*** Opening of Data to examine ***
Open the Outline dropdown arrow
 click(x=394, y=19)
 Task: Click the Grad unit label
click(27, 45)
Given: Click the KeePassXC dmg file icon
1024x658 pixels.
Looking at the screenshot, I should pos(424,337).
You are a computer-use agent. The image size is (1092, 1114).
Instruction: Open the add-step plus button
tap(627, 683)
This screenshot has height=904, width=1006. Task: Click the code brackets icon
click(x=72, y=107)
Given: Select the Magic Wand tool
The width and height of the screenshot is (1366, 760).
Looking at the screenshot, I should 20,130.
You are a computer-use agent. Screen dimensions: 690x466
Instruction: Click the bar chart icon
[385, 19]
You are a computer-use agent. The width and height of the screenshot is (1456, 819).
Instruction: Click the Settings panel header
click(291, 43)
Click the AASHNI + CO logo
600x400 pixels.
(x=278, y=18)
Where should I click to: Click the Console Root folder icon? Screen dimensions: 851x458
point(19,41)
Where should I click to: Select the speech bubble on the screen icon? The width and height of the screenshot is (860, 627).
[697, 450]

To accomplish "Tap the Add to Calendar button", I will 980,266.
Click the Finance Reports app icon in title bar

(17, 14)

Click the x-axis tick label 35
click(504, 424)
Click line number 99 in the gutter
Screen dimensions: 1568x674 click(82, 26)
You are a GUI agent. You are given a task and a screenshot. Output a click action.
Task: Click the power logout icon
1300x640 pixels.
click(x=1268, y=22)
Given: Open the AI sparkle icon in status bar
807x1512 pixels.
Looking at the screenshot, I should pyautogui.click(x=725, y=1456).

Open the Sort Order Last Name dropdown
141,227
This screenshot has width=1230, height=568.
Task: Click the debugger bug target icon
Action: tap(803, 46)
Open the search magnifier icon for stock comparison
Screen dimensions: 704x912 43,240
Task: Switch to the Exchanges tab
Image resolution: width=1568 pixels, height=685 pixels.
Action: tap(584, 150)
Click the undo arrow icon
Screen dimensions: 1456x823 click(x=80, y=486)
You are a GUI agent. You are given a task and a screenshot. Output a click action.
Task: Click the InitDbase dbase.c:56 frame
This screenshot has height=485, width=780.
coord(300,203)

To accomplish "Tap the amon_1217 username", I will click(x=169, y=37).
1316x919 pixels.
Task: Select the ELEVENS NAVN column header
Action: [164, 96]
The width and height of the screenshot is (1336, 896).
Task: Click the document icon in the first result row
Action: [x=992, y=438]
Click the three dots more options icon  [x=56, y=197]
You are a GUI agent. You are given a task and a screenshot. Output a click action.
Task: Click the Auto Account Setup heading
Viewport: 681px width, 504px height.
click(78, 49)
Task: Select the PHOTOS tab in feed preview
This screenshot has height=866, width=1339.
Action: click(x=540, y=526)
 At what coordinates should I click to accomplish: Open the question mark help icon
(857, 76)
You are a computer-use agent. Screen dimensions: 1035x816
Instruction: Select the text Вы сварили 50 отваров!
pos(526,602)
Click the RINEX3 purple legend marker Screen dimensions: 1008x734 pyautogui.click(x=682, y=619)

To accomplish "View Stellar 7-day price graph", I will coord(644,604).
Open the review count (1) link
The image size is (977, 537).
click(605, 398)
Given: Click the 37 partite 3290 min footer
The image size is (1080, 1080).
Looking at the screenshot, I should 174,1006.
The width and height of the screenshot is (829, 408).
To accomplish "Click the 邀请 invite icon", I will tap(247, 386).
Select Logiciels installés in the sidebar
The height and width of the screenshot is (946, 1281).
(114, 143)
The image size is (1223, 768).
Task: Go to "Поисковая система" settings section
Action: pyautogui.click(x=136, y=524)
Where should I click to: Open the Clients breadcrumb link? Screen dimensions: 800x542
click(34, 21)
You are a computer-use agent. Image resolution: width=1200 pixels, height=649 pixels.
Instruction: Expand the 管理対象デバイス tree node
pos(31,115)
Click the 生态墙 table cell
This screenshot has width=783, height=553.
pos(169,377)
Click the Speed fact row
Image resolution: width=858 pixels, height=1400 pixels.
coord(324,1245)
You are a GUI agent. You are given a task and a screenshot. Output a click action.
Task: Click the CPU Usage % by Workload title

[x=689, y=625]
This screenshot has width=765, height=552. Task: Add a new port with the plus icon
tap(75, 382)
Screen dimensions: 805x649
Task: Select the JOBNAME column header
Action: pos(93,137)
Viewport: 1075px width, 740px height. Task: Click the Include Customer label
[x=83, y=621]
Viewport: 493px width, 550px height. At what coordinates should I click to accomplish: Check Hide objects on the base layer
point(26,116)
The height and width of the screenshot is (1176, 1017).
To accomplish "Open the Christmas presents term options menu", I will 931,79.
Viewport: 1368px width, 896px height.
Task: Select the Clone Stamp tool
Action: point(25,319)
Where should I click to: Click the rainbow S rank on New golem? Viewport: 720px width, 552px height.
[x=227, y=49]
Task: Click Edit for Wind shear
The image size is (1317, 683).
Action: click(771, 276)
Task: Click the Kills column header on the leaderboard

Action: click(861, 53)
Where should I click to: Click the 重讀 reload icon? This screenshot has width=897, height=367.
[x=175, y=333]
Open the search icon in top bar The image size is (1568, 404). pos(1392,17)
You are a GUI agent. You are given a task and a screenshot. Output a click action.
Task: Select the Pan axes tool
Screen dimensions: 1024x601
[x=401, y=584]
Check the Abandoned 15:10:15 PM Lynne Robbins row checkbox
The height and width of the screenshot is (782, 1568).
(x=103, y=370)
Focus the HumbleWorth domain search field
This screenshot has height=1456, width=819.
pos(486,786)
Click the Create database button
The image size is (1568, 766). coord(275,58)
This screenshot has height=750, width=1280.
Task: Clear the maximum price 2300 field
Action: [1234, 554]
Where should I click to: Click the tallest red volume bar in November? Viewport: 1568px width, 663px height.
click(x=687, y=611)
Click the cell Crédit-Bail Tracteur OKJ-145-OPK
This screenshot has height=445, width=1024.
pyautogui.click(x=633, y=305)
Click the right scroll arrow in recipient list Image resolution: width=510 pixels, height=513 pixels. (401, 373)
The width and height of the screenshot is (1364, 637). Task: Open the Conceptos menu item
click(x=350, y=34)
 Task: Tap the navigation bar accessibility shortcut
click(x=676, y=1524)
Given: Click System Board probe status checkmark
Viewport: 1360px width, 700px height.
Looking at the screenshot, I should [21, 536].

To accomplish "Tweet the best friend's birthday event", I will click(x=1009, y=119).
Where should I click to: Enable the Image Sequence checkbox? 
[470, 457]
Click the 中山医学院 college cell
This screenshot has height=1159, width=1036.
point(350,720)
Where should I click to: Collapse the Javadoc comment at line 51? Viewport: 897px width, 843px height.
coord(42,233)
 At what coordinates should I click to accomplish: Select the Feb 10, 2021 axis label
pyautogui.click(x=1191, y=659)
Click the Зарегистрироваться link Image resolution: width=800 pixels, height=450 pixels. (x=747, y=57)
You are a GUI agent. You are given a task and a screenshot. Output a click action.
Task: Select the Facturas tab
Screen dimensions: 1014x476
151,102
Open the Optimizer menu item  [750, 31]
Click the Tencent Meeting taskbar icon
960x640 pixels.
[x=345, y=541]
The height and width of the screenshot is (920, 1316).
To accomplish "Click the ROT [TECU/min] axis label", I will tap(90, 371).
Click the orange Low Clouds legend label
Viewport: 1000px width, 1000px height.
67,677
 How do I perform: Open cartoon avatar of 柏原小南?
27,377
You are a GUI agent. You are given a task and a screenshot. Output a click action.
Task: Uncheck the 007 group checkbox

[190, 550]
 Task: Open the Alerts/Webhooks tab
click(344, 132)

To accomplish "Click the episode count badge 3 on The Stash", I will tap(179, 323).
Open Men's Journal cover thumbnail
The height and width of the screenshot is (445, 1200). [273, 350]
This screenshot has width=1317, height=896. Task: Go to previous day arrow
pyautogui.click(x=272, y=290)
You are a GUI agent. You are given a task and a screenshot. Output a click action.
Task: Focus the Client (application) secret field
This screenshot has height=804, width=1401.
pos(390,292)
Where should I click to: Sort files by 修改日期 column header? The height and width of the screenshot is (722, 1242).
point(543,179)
*** Close of Data to examine ***
# Task prompt
What should be returned is the run of lines from the first line of the material through the line containing "Given: Select the Magic Wand tool", exact and inclusive, and nothing else.

# Result of this exercise
Open the Outline dropdown arrow
 click(x=394, y=19)
 Task: Click the Grad unit label
click(27, 45)
Given: Click the KeePassXC dmg file icon
1024x658 pixels.
Looking at the screenshot, I should pos(424,337).
You are a computer-use agent. The image size is (1092, 1114).
Instruction: Open the add-step plus button
tap(627, 683)
This screenshot has height=904, width=1006. Task: Click the code brackets icon
click(x=72, y=107)
Given: Select the Magic Wand tool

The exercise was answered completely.